Mr. Bloch recently sought federal registration for the trademark “Magic Castle at Sea” to identify his particular brand of magic shows designed for cruise ships.
Magic Castle Solutions describes itself as a “North Hollywood Marijuana Dispensary” where customers can order a variety of different strains of the drug pursuant to their physician’s prescription.
“The Magic Castle” private club is also in Hollywood, California but likely does not sell any strain of marijuana with or without prior approval of one’s physician. Rather, the club is a place to enjoy the performance and teaching of the art of magic.
We support our magic habit by our day job as an intellectual property attorney and so the confluence of these three trademarks was the kind of thing about which we become giddy. We feel spiritually uplifted now that we have admitted we become giddy by such things and feel our relationship with you, the reader, has become more meaningful by our sharing.
Or maybe it’s the airplane glue we have been using to perform “Smoke from Fingertips” all night long.

* **ACTIONS TO TAKE**:
• a. In the trademark piece, what trademark did Mr. Bloch recently seek to register federally?
• b. From the trademark piece, reproduce word for word the passage that begins with "Magic Castle Solutions" and ends with "their physician’s prescription.".

* **LISTED RECORDS**:

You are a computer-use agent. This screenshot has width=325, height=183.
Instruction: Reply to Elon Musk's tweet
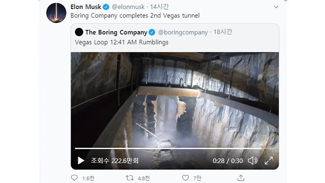74,178
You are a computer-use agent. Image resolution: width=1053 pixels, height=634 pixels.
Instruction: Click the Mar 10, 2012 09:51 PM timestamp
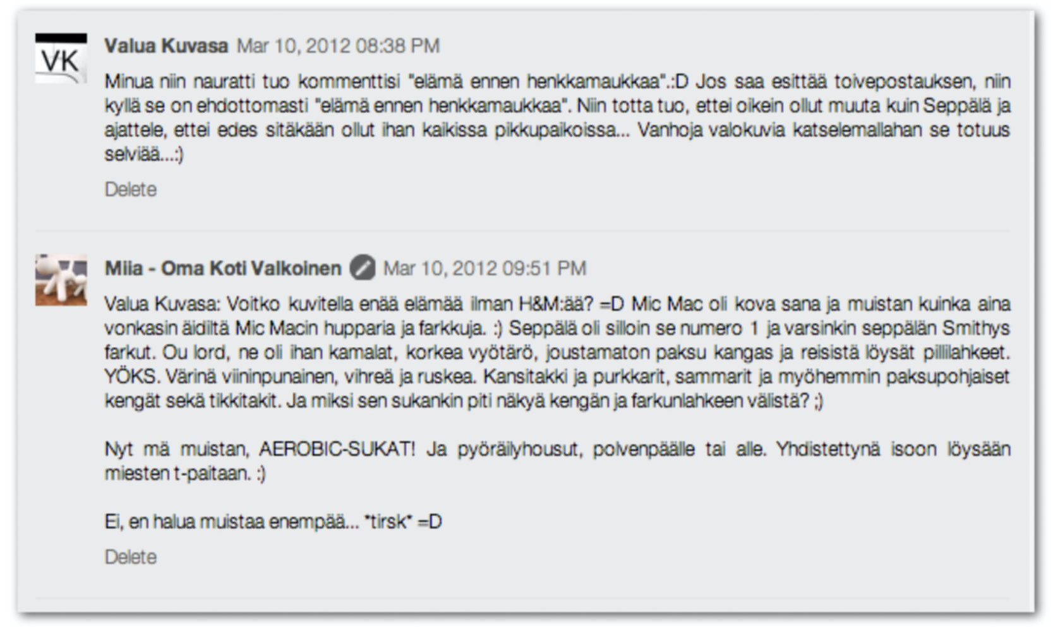(484, 269)
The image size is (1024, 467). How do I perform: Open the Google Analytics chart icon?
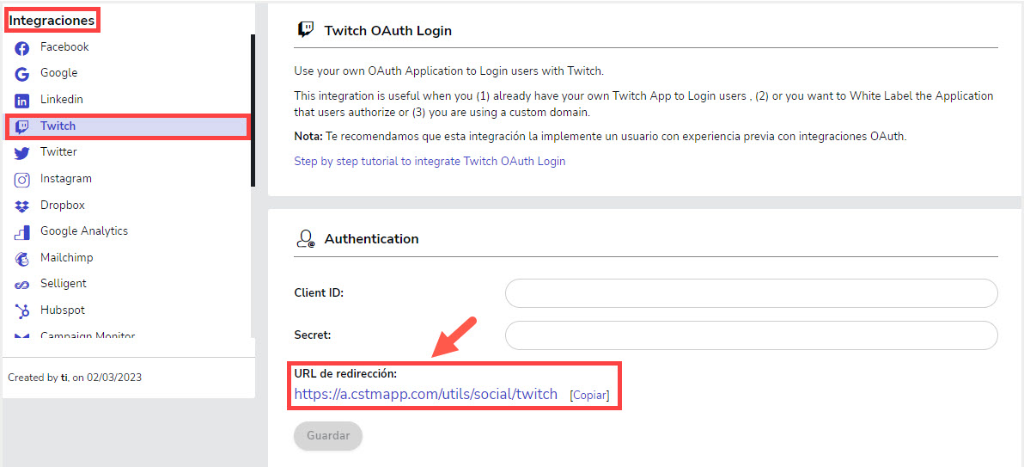[x=22, y=232]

* **EXERCISE ANSWERS**:
• a. "Magic Castle at Sea"

• b.
Magic Castle Solutions describes itself as a “North Hollywood Marijuana Dispensary” where customers can order a variety of different strains of the drug pursuant to their physician’s prescription.